Records provided:

_ _ _ _

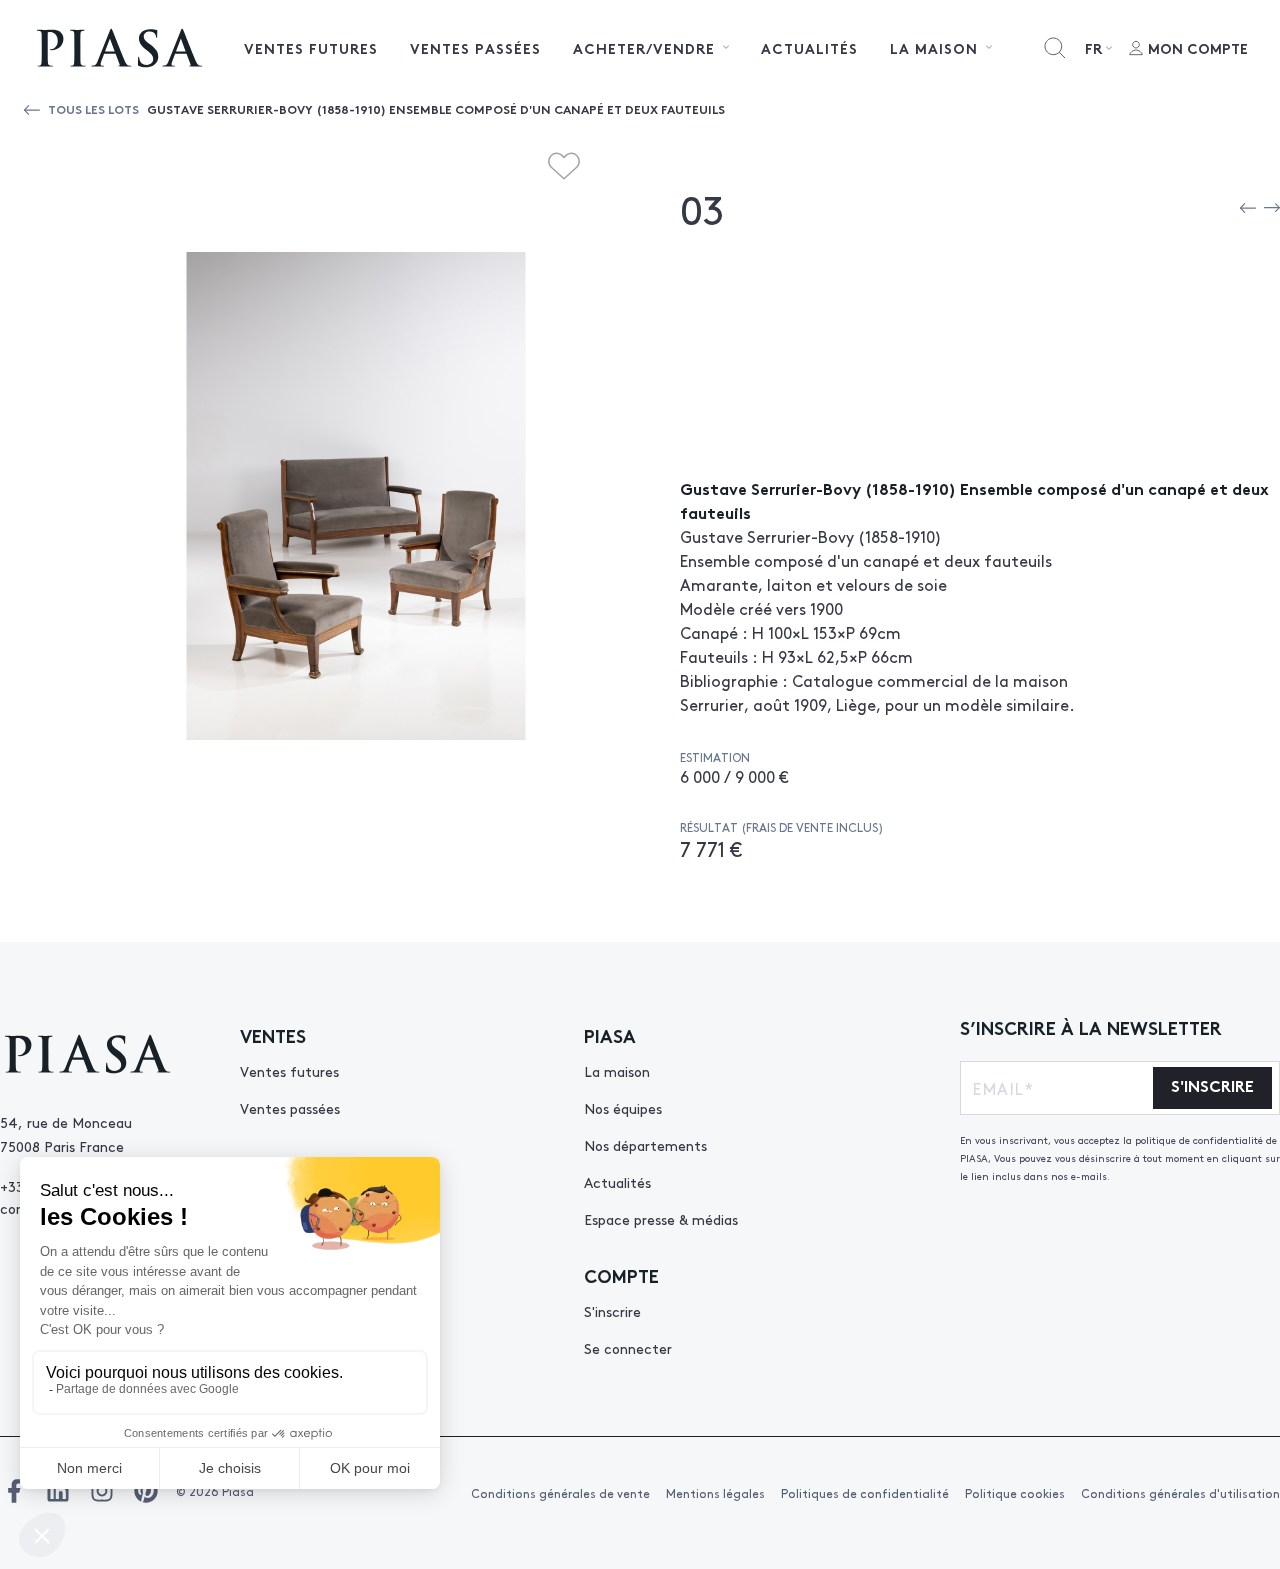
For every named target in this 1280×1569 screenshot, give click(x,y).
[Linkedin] (58, 1491)
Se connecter (628, 1348)
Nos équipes (623, 1108)
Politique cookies (1015, 1493)
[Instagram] (102, 1491)
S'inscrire (612, 1311)
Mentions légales (715, 1493)
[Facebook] (14, 1491)
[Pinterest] (146, 1491)
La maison (617, 1071)
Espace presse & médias (661, 1219)
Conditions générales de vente (560, 1493)
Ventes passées (475, 48)
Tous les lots (93, 108)
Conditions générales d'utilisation (1180, 1493)
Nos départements (645, 1145)
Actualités (809, 48)
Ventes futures (311, 48)
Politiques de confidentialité (865, 1493)
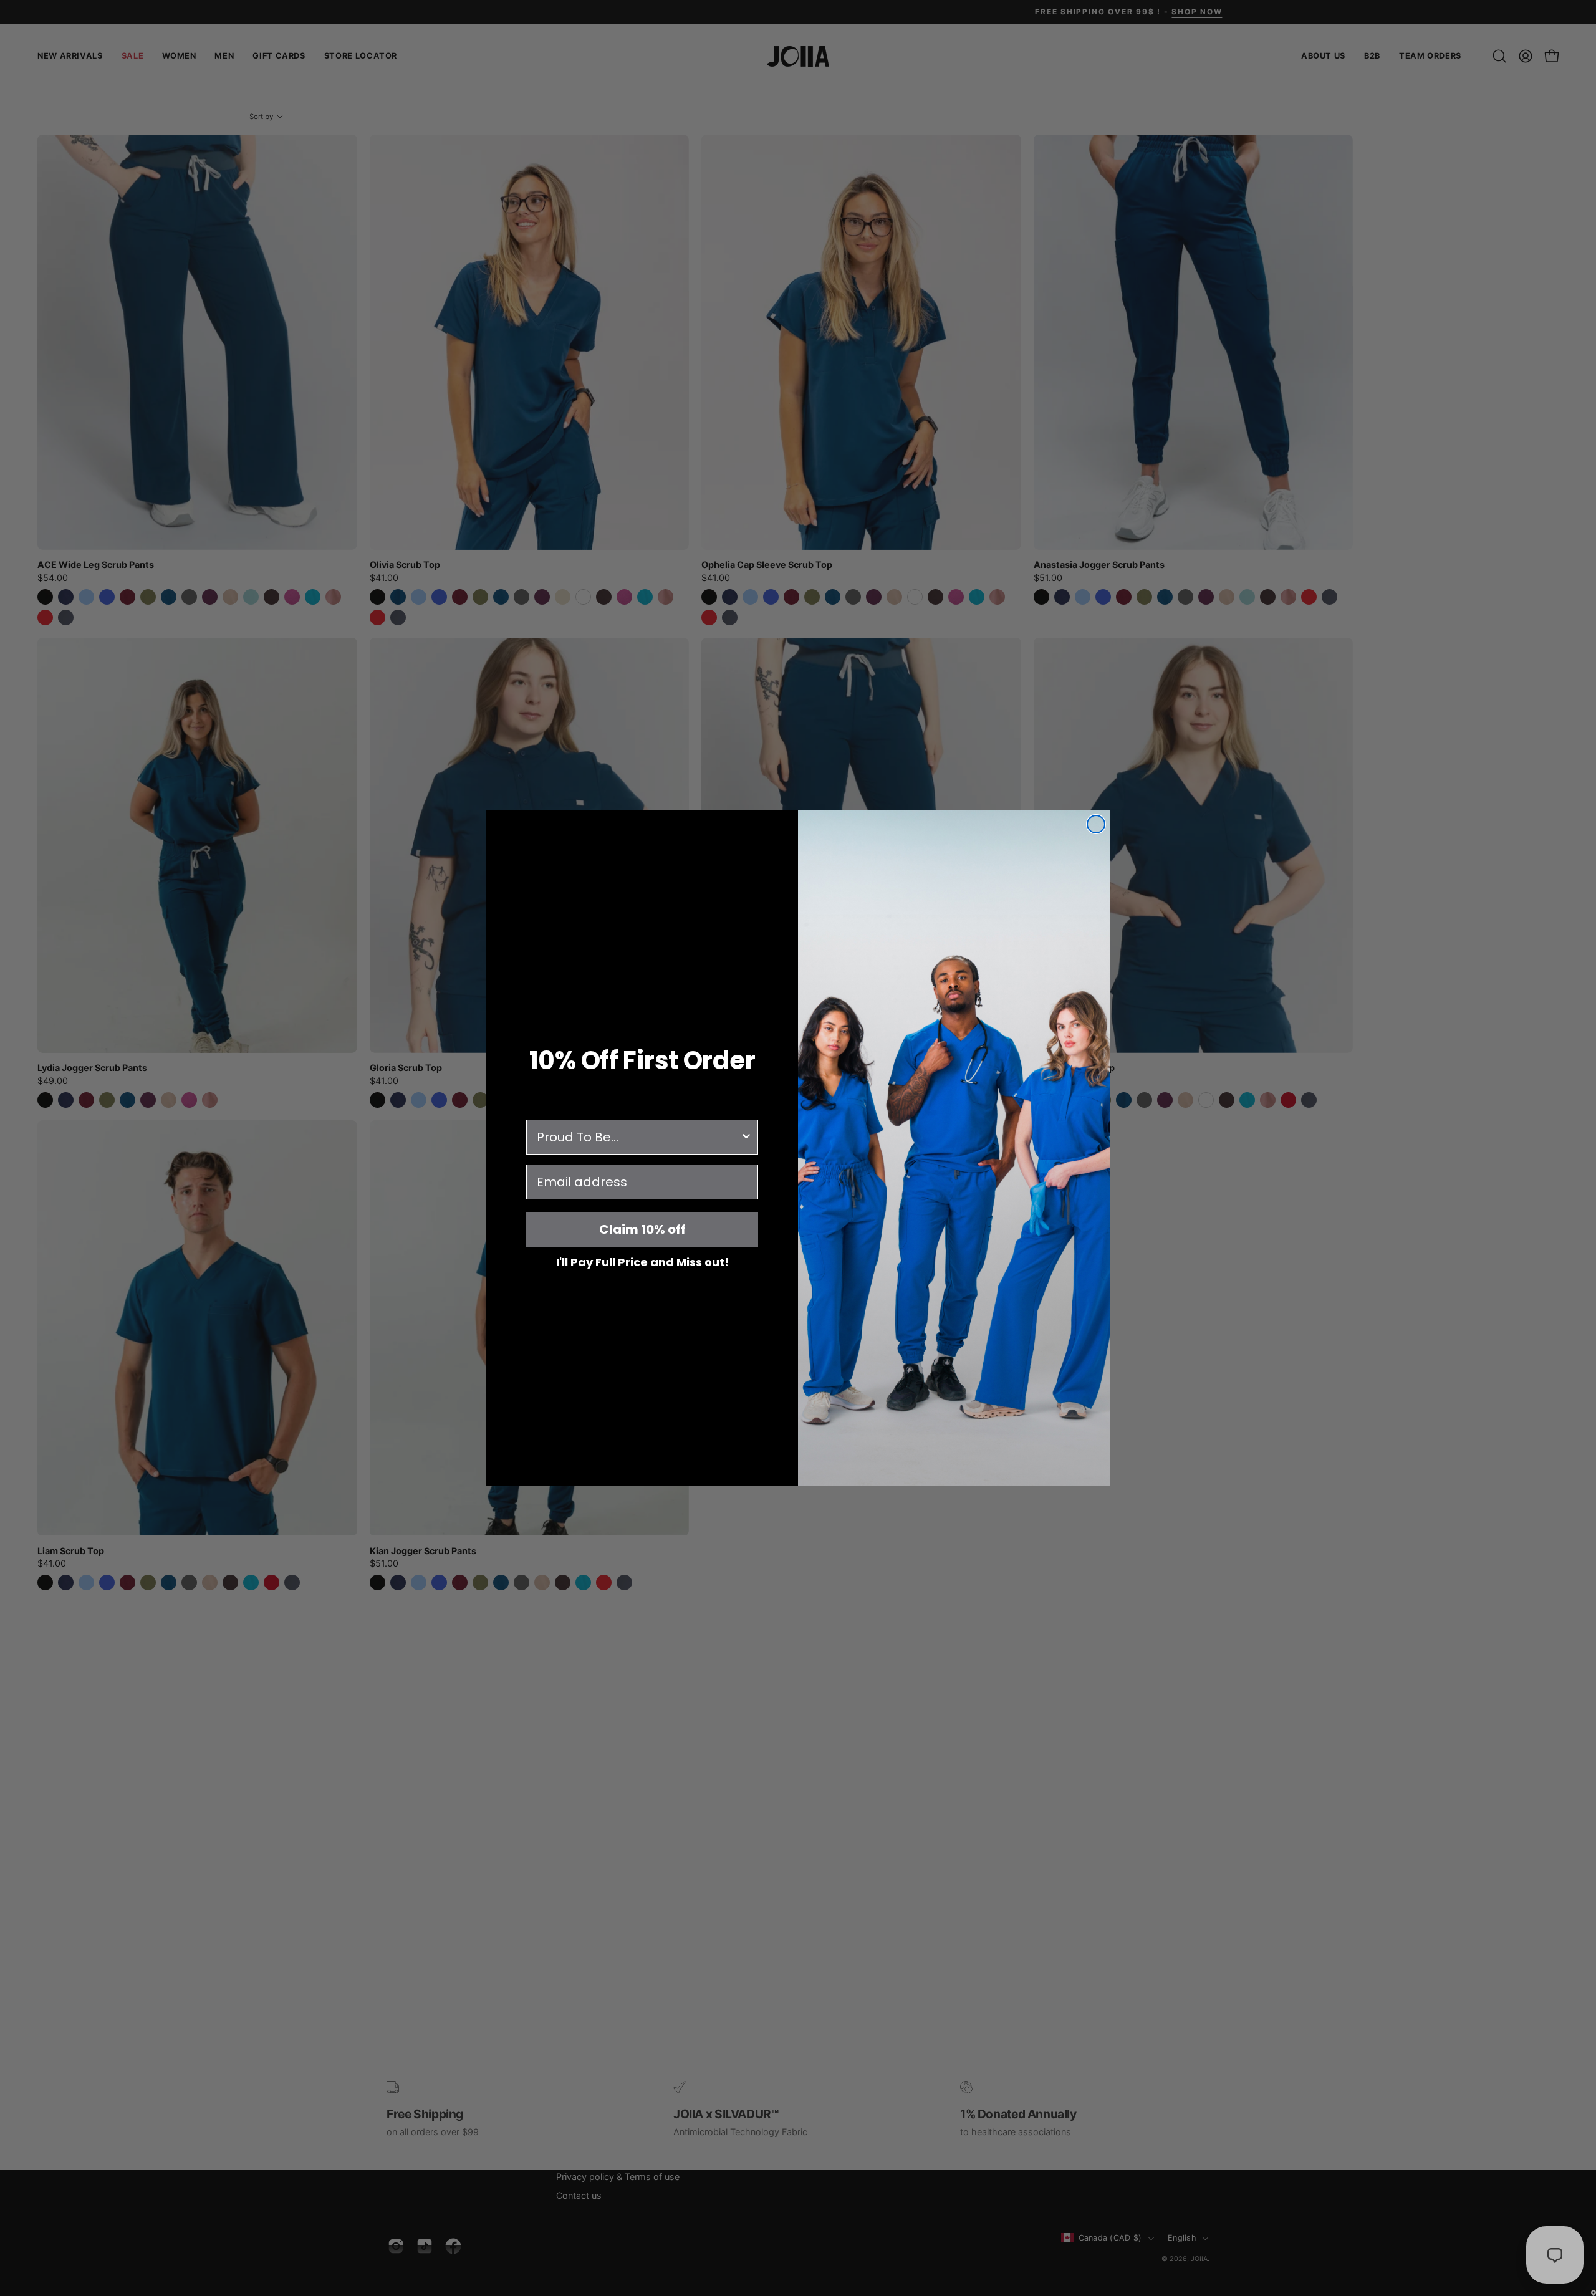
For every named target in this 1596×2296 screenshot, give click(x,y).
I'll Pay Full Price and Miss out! (642, 1262)
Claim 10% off (642, 1229)
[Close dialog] (1096, 824)
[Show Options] (746, 1137)
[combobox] (638, 1137)
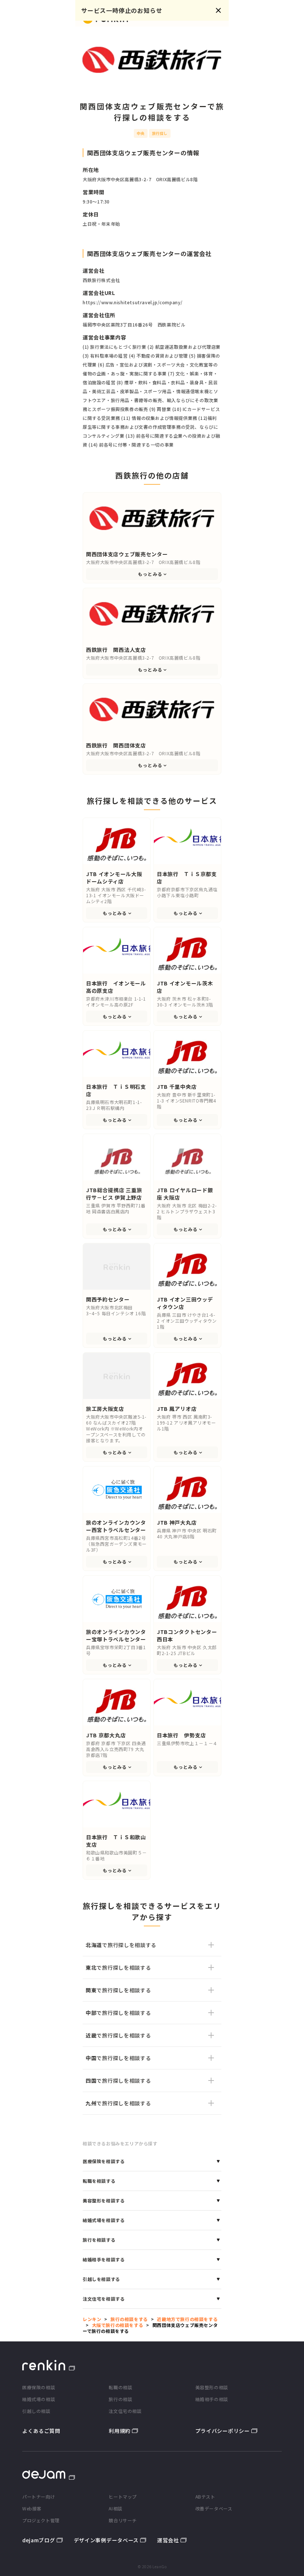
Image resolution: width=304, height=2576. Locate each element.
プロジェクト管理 (41, 2520)
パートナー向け (38, 2496)
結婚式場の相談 (38, 2399)
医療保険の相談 (38, 2387)
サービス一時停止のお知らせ (121, 10)
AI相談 (115, 2508)
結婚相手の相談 (211, 2399)
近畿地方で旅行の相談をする (187, 2319)
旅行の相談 (120, 2399)
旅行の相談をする (129, 2319)
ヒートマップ (123, 2496)
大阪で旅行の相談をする (117, 2325)
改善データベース (213, 2508)
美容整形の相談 (211, 2387)
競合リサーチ (123, 2520)
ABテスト (205, 2496)
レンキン (92, 2319)
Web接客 (32, 2508)
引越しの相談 (36, 2411)
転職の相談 (120, 2387)
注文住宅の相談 (125, 2411)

_ _ _ _

Task details:
Please return the lines above that run from the line containing "Image resolution: width=304, height=2576." to the line containing "ABテスト (205, 2496)", inclusive, exactly and with no other lines.

Solution:
Image resolution: width=304, height=2576. Locate each element.
プロジェクト管理 (41, 2520)
パートナー向け (38, 2496)
結婚式場の相談 (38, 2399)
医療保険の相談 (38, 2387)
サービス一時停止のお知らせ (121, 10)
AI相談 (115, 2508)
結婚相手の相談 (211, 2399)
近畿地方で旅行の相談をする (187, 2319)
旅行の相談 (120, 2399)
旅行の相談をする (129, 2319)
ヒートマップ (123, 2496)
大阪で旅行の相談をする (117, 2325)
改善データベース (213, 2508)
美容整形の相談 (211, 2387)
競合リサーチ (123, 2520)
ABテスト (205, 2496)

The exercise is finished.